Fun With PowerShell: Let's Get Started (Digging Deeper into "The Pipeline")
In the first post in the Fun with PowerShell series, we wrote a little script that searched the Open Movie Database for movies containing the word "Avengers".
We learned about Invoke-RestMethod
, the syntax for invoking commands, the concept of "pipelines", and the fact that anything we type in a script that isn't assigned to a variable or passed into a pipeline is printed out. We also learned about redirection and the special $null
variable, which allows us to redirect output into nothingness.
If you're just interesting in learning enough PowerShell to be useful, feel free to move on to the second post in the series (Fun With PowerShell: Deduplicating Records). But if you're curious to dig deeper, let's unpack a few of the concepts that we learned in more detail.
Invocation Syntax
Like in other shells, you invoke a command in Powershell by mentioning it.
Get-Process
NPM(K) PM(M) WS(M) CPU(s) Id SI ProcessName
------ ----- ----- ------ -- -- -----------
0 0.00 88.55 2.94 14 1 node
0 0.00 169.46 8.84 132 128 pwsh
0 0.00 3.26 0.00 131 128 runuser
0 0.00 0.75 0.00 1 1 sh
0 0.00 1.55 0.00 5 1 startNode.sh
0 0.00 3.14 0.00 128 128 startPwsh.sh
We invoked the command Get-Process
, which is similar to Unix's ps
command, and got back a table of data.
Parameters in Powershell are similar to other shells, but are much more structured. In fact, simply defining a Powershell command is enough to create a reasonable help description. In fact, every command has an automatic -?

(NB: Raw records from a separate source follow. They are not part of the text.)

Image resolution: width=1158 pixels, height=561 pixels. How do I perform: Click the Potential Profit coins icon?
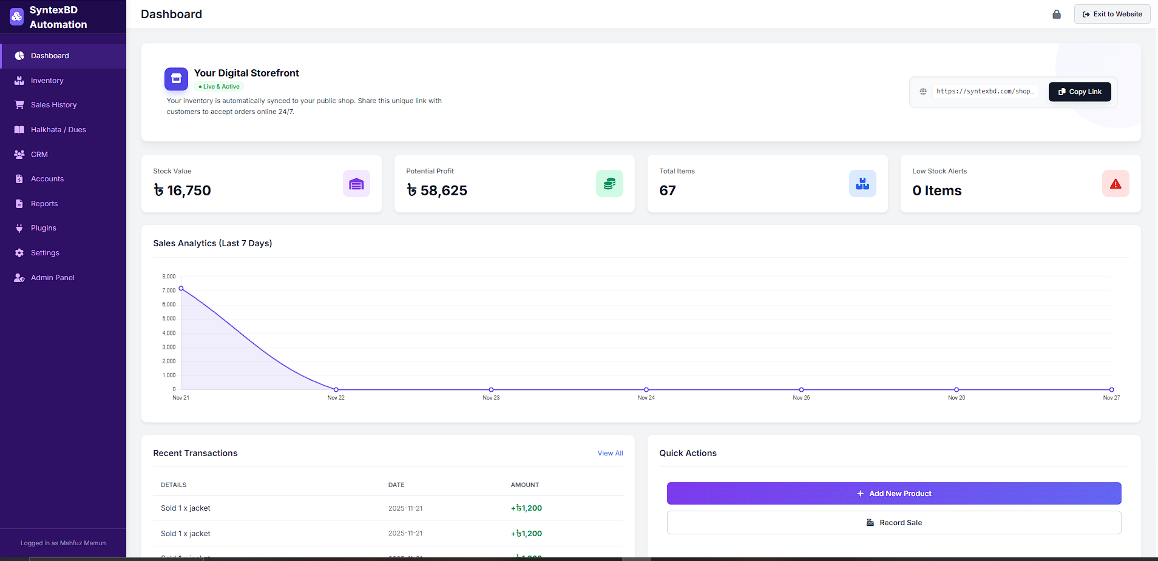pos(609,184)
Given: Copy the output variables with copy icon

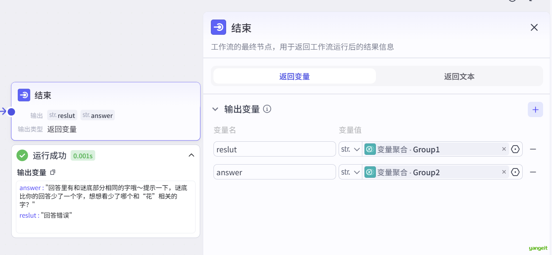Looking at the screenshot, I should click(x=53, y=172).

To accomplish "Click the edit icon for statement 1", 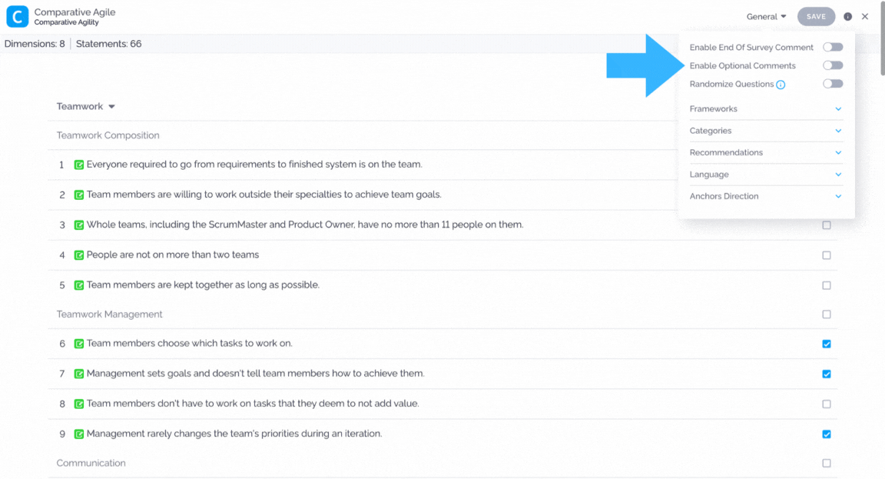I will tap(79, 165).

parameter that will print out help for that command.
Get-Process -?
NAME
Get-Process
SYNOPSIS
Gets the processes that are running on the local computer or a remote computer.
SYNTAX
Get-Process [[-Name] <String[]>] [-ComputerName <String[]>] [-FileVersionInfo] [-Module] [<CommonParameters>]
Get-Process [-ComputerName <String[]>] [-FileVersionInfo] -Id <Int32[]> [-Module] [<CommonParameters>]
Get-Process [-ComputerName <String[]>] [-FileVersionInfo] -InputObject <Process[]> [-Module] [<CommonParameters>]
Get-Process -Id <Int32[]> -IncludeUserName [<CommonParameters>]
Get-Process [[-Name] <String[]>] -IncludeUserName [<CommonParameters>]
Get-Process -IncludeUserName -InputObject <Process[]> [<CommonParameters>]
DESCRIPTION
The Get-Process cmdlet gets the processes on a local or remote computer.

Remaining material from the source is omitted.